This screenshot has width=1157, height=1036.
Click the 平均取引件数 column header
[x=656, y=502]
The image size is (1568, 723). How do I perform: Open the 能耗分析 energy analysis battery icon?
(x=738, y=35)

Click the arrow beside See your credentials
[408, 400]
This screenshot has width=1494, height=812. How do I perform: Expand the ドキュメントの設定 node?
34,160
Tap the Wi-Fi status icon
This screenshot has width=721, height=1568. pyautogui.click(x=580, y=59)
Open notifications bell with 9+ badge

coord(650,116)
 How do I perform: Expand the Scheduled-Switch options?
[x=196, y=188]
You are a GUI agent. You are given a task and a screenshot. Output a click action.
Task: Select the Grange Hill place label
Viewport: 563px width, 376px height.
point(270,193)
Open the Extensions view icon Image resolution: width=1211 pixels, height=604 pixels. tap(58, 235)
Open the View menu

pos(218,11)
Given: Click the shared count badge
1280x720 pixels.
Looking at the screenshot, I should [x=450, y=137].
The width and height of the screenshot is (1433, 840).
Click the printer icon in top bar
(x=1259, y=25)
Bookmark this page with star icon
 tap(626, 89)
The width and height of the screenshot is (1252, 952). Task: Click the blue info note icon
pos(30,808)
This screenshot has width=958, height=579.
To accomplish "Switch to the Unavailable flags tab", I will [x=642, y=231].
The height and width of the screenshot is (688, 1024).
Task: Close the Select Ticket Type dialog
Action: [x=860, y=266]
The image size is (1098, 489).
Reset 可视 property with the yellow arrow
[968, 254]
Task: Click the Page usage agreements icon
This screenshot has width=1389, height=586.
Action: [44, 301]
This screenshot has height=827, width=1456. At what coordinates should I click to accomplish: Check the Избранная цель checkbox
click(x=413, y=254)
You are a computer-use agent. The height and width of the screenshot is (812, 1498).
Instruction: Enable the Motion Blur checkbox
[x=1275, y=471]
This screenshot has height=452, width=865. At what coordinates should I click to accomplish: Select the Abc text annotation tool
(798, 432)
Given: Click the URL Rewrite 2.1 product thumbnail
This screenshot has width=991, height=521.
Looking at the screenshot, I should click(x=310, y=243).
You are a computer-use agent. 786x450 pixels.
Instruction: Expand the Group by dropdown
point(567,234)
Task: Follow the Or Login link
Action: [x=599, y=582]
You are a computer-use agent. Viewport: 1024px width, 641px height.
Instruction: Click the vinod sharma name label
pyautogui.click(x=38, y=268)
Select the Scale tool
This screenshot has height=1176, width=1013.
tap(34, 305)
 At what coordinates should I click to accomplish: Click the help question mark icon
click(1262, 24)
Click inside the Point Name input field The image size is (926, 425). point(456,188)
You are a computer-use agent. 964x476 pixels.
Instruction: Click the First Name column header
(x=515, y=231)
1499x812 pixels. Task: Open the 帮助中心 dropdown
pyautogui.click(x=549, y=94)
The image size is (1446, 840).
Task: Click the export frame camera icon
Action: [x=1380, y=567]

= = = = =

» **PROBLEM TO SOLVE**
Copy all of the lines above verbatim, from first to last.

» **WORKED SOLUTION**
This screenshot has width=1157, height=1036.
Click the 平均取引件数 column header
[x=656, y=502]
The image size is (1568, 723). How do I perform: Open the 能耗分析 energy analysis battery icon?
(x=738, y=35)

Click the arrow beside See your credentials
[408, 400]
This screenshot has width=1494, height=812. How do I perform: Expand the ドキュメントの設定 node?
34,160
Tap the Wi-Fi status icon
This screenshot has width=721, height=1568. pyautogui.click(x=580, y=59)
Open notifications bell with 9+ badge

coord(650,116)
 How do I perform: Expand the Scheduled-Switch options?
[x=196, y=188]
You are a GUI agent. You are given a task and a screenshot. Output a click action.
Task: Select the Grange Hill place label
Viewport: 563px width, 376px height.
point(270,193)
Open the Extensions view icon Image resolution: width=1211 pixels, height=604 pixels. tap(58, 235)
Open the View menu

pos(218,11)
Given: Click the shared count badge
1280x720 pixels.
Looking at the screenshot, I should [x=450, y=137].
The width and height of the screenshot is (1433, 840).
Click the printer icon in top bar
(x=1259, y=25)
Bookmark this page with star icon
 tap(626, 89)
The width and height of the screenshot is (1252, 952). Task: Click the blue info note icon
pos(30,808)
This screenshot has width=958, height=579.
To accomplish "Switch to the Unavailable flags tab", I will [x=642, y=231].
The height and width of the screenshot is (688, 1024).
Task: Close the Select Ticket Type dialog
Action: [x=860, y=266]
The image size is (1098, 489).
Reset 可视 property with the yellow arrow
[968, 254]
Task: Click the Page usage agreements icon
This screenshot has width=1389, height=586.
Action: [44, 301]
This screenshot has height=827, width=1456. At what coordinates should I click to accomplish: Check the Избранная цель checkbox
click(x=413, y=254)
You are a computer-use agent. The height and width of the screenshot is (812, 1498).
Instruction: Enable the Motion Blur checkbox
[x=1275, y=471]
This screenshot has height=452, width=865. At what coordinates should I click to accomplish: Select the Abc text annotation tool
(798, 432)
Given: Click the URL Rewrite 2.1 product thumbnail
This screenshot has width=991, height=521.
Looking at the screenshot, I should click(x=310, y=243).
You are a computer-use agent. 786x450 pixels.
Instruction: Expand the Group by dropdown
point(567,234)
Task: Follow the Or Login link
Action: [x=599, y=582]
You are a computer-use agent. Viewport: 1024px width, 641px height.
Instruction: Click the vinod sharma name label
pyautogui.click(x=38, y=268)
Select the Scale tool
This screenshot has height=1176, width=1013.
tap(34, 305)
 At what coordinates should I click to accomplish: Click the help question mark icon
click(1262, 24)
Click inside the Point Name input field The image size is (926, 425). point(456,188)
You are a computer-use agent. 964x476 pixels.
Instruction: Click the First Name column header
(x=515, y=231)
1499x812 pixels. Task: Open the 帮助中心 dropdown
pyautogui.click(x=549, y=94)
The image size is (1446, 840).
Task: Click the export frame camera icon
Action: [x=1380, y=567]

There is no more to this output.